My history with Forth & stack machines is one of my favourite technical posts. While the author decides Forth is not for him, it’s written from a place of respect and admiration to the philosophy behind it:
Forth is the approach to engineering aiming to produce as small, simple and optimal system as possible, by shaving off as many requirements of every imaginable kind as you can.
[…]
This stack business? Just a tiny aspect of the matter. You have complicated expression graphs? Why do you have complicated expression graphs? The reason Forth the language doesn’t have variables is because you can eliminate them, therefore they are junk, therefore you should eliminate them. What about those expressions in your Forth program? Junk, most likely. Delete!
Modern computer systems are too complex for any one person to understand.
In many contexts this is regrettable: whenever I see a touchscreen on a safety-critical system I cringe because I know that no one person can understand the system, from gates to software, let alone prove it correct. The text rendering component in a modern operating system alone is the work of a lifetime1.
The system as a whole is the program, virtual machine, process, kernel, firmware, SoC, and each of these is understood by a disjoint set of people, and every one of those people has only a partial view of it. The Alto was probably the last productive system fully understood by the number of people you can fit around a table.
Since programming languages are the means with which we build software, it’s sensible to ask what part of the blame they are to bear.
Most programming languages manage complexity by hiding it either administratively (at module and datatype boundaries, through visibility qualifiers) or at runtime (information hiding).
The Forth approach is to throw complexity in your face: it is
complexity-evident the way Merkle trees are tamper-evident. Stack
shuffling words stick out.
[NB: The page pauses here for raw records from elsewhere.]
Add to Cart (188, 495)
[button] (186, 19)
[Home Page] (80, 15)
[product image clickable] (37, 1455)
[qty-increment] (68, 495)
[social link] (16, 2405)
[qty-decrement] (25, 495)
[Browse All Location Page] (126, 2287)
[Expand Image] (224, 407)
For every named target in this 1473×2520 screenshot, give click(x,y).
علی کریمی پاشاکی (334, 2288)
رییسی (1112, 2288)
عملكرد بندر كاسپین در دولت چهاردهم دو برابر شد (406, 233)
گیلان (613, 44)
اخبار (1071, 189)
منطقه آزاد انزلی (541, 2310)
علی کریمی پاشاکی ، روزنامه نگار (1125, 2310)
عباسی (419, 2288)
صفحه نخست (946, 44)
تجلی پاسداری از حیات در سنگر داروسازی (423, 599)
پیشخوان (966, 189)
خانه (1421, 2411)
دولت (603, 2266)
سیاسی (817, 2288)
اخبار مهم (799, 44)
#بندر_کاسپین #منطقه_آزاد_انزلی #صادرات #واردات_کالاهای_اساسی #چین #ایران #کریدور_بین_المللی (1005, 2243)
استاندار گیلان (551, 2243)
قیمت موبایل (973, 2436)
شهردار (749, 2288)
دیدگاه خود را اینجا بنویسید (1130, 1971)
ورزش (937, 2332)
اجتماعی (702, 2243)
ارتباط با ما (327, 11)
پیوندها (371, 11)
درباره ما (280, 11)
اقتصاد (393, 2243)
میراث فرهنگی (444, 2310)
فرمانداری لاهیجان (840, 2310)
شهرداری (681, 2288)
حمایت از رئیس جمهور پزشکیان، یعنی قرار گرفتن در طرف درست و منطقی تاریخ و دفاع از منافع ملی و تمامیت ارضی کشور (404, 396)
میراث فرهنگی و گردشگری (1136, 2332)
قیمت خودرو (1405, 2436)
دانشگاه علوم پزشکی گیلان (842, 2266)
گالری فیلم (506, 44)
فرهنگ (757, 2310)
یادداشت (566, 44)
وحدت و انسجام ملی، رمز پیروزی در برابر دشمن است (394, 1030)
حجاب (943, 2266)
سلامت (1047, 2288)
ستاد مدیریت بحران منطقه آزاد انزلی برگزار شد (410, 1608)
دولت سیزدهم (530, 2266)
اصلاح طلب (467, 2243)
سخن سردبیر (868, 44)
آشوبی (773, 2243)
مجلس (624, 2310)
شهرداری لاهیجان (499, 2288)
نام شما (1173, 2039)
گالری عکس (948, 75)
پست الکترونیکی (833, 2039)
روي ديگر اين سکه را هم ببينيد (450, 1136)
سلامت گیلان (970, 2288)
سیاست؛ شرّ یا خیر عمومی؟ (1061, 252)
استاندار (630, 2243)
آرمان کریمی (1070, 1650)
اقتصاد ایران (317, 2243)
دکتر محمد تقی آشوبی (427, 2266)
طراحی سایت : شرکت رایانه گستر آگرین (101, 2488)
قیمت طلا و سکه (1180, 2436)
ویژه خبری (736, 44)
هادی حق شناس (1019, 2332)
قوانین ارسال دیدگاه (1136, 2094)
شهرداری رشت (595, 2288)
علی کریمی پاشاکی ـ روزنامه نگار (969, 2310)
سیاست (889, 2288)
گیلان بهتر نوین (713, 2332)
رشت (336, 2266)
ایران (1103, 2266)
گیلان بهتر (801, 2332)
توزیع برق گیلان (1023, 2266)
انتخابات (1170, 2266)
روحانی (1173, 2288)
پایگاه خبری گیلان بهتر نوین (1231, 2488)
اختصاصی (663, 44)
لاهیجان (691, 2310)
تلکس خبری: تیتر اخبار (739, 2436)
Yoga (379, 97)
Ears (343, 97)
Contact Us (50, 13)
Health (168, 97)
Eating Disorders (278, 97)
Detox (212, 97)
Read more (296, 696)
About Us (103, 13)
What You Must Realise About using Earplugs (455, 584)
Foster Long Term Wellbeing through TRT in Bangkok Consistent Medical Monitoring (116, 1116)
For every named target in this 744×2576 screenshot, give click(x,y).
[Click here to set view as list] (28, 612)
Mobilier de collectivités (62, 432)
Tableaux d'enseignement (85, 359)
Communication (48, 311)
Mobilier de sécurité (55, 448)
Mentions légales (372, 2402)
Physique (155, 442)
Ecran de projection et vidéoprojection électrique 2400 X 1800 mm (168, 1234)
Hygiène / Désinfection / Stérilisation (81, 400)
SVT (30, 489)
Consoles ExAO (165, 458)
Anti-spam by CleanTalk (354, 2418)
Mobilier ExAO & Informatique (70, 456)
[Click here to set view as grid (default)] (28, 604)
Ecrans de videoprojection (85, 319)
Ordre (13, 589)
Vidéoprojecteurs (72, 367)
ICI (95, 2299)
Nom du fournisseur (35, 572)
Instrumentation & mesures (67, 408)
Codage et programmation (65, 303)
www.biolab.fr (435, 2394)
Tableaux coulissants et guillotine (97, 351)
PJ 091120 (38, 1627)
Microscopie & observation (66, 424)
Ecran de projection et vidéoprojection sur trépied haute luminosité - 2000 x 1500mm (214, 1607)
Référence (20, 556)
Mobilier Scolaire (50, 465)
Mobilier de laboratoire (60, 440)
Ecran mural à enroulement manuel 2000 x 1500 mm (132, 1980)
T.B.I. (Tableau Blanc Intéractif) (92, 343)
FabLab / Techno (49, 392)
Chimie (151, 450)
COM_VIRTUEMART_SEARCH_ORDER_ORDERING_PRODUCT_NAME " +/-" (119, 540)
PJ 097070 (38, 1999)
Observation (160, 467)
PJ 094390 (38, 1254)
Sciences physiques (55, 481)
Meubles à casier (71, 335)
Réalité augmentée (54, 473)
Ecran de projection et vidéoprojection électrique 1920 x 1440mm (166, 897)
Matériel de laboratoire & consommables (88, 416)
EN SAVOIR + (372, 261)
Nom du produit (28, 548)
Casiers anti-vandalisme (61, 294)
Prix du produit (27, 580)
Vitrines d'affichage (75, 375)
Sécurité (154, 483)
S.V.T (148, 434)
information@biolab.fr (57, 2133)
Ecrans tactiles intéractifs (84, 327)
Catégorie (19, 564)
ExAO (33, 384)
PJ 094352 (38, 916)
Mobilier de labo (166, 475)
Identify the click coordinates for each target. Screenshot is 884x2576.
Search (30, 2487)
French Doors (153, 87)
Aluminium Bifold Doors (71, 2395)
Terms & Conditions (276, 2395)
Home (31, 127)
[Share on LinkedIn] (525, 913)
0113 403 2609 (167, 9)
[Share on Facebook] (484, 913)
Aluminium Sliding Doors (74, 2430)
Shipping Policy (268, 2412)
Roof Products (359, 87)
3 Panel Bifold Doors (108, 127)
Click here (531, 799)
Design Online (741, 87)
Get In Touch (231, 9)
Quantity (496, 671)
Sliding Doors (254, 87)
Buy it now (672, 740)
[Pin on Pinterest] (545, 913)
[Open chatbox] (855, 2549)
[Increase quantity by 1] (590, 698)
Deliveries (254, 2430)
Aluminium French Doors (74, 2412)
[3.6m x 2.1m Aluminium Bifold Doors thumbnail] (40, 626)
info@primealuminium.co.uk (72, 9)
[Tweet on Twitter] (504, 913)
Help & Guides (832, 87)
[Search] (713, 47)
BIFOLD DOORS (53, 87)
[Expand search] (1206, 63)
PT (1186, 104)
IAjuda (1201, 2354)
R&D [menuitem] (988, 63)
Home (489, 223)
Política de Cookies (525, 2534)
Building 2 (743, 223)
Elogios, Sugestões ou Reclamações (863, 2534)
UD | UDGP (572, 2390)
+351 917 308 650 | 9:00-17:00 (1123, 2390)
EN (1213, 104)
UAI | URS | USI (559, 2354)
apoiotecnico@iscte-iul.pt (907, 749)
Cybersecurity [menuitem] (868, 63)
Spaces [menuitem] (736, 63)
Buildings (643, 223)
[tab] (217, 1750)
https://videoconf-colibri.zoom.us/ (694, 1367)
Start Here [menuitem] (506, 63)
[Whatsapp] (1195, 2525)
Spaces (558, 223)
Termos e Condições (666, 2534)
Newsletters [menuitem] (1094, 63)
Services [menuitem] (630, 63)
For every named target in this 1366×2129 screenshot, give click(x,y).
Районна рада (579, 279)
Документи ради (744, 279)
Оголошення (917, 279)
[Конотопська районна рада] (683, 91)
Lengthy definitions are hard to follow: the reader
needs to simulate the stack in their head, and the longer the definition, the
greater the incentive to factor it. There are no namespaces and no hierarchy of
visibility and no type declarations, because these would allow you to build
programs larger than you can read in one sitting. Even C has more affordances:
data structure declarations, sizeof(), and a nominal type system are
an embarrassment of riches in comparison.
Factoring words is the only mechanism of abstraction in Forth, consequently after a certain threshold the system is too large to be added to. This is a feature.
Forth won’t help you build large systems. Instead it asks: why are you building large systems? Why are you building systems more complex than what trivially fits in your head? The Forth approach is to constantly confront the programmer and force them to trim what is unnecessary.
We can apply this argument in almost every direction, to every language feature: you need a language with a module system and separate compilation to speed up your builds. Why? Why do you need hundreds of separate modules? Why don’t you build something simple enough that it builds instantly? You need a type system. Why are you building something so large you can’t understand it without mechanical aid? You need information hiding. Why are your data structures so complex you need to hide them behind a fig leaf? n is, after all, always small.
I like proper modules and types, and don’t advocate any of the above, but constrained writing of the kind Forth forces on the programmer can induce creativity, which makes it a tool of thought.